**Activity**
Below are the records; give again exactly the line with "[button] (54, 2545)", the line with "Accept (843, 2555)", and each line that lies between them, and nothing besides.

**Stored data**
* * * * *

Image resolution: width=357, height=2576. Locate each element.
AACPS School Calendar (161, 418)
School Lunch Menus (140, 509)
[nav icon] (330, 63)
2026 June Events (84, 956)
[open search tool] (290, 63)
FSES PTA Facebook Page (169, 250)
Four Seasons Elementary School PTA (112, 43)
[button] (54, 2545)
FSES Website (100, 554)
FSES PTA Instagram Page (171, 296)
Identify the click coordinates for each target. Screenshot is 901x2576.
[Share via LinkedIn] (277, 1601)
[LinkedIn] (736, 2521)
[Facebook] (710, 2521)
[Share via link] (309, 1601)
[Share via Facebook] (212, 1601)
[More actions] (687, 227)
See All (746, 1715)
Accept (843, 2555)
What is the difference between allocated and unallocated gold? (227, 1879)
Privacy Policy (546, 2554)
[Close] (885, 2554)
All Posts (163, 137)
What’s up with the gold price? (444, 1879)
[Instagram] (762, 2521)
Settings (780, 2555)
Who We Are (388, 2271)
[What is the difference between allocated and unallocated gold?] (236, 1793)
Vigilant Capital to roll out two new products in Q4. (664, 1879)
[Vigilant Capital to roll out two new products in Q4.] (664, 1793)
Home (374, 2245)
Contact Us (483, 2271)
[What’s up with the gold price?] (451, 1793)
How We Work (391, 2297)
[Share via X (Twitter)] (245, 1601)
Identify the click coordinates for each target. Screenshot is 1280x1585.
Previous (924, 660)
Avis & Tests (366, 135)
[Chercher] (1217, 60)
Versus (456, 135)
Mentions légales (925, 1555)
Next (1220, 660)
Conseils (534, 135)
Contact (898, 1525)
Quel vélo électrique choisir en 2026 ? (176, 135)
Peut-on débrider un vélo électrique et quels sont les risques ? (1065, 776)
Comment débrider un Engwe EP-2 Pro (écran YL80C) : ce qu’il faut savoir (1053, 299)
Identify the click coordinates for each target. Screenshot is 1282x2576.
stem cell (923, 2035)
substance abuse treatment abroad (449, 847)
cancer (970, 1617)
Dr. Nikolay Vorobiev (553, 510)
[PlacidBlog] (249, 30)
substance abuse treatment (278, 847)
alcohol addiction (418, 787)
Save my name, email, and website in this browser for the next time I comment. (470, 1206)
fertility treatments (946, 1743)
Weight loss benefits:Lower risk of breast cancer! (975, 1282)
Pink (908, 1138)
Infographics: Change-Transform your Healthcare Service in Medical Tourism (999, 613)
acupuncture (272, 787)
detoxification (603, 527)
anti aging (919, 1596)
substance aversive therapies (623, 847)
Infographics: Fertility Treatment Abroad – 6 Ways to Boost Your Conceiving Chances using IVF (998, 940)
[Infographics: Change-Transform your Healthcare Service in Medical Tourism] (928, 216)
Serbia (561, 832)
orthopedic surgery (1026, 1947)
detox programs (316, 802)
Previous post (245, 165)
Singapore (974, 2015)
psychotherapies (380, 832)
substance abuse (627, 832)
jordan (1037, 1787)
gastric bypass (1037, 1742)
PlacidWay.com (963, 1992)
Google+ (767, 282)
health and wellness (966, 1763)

* * * * *

**Task result**
[button] (54, 2545)
FSES Website (100, 554)
FSES PTA Instagram Page (171, 296)
Identify the click coordinates for each target. Screenshot is 901x2576.
[Share via LinkedIn] (277, 1601)
[LinkedIn] (736, 2521)
[Facebook] (710, 2521)
[Share via link] (309, 1601)
[Share via Facebook] (212, 1601)
[More actions] (687, 227)
See All (746, 1715)
Accept (843, 2555)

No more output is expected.